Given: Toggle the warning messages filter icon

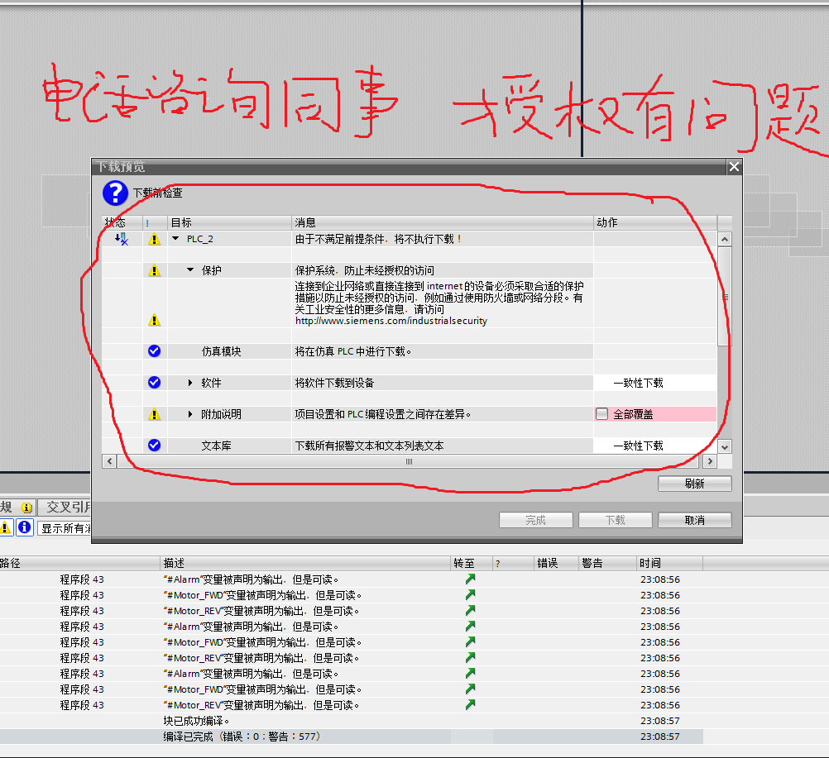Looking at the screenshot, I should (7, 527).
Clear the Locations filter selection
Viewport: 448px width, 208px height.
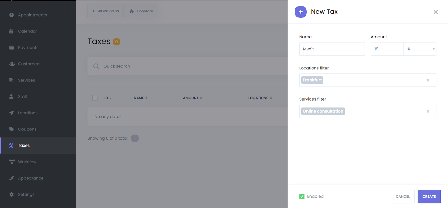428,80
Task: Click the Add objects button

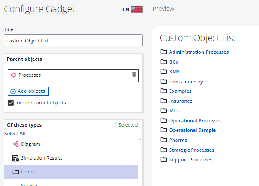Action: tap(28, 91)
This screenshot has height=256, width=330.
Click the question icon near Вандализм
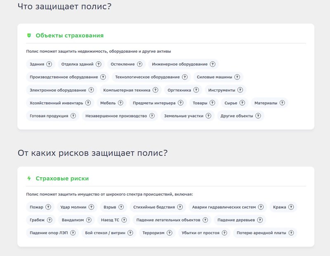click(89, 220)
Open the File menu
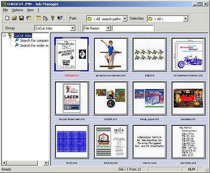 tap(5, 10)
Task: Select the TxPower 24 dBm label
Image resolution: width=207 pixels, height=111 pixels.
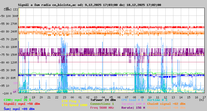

---

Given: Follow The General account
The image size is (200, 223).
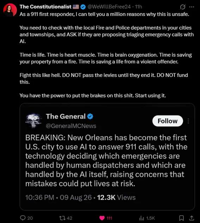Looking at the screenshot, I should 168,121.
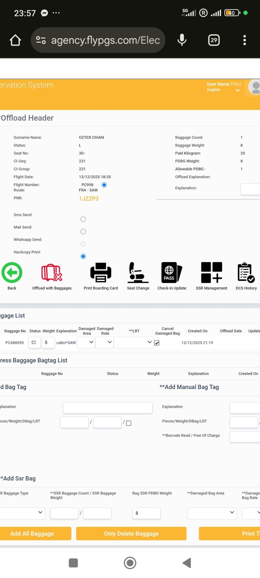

--

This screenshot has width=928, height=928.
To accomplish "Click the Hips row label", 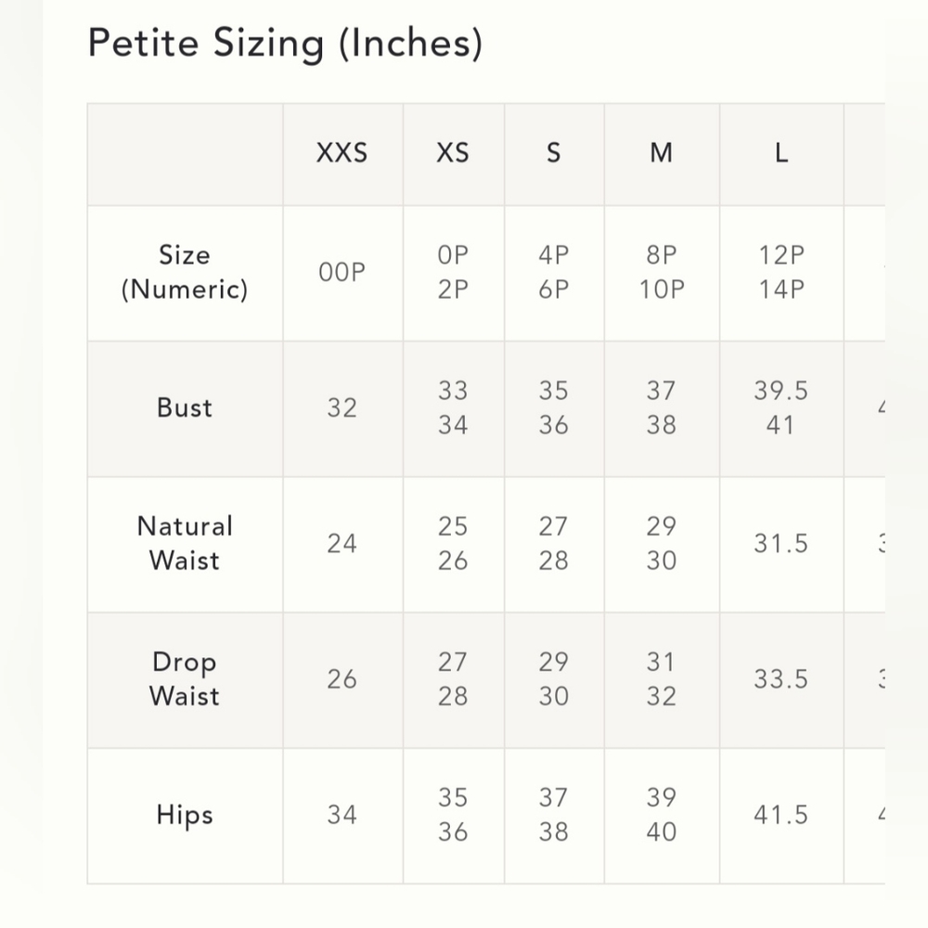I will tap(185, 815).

Exercise
What you need to produce is an exact copy of the entries above, limited to the lines from the one with "Click the question icon near Вандализм" up to and including the one with "Image resolution: width=207", without pictures.

Result below
Click the question icon near Вандализм
click(89, 220)
Open the File menu
 tap(5, 10)
Task: Select the TxPower 24 dBm label
Image resolution: width=207 pixels, height=111 pixels.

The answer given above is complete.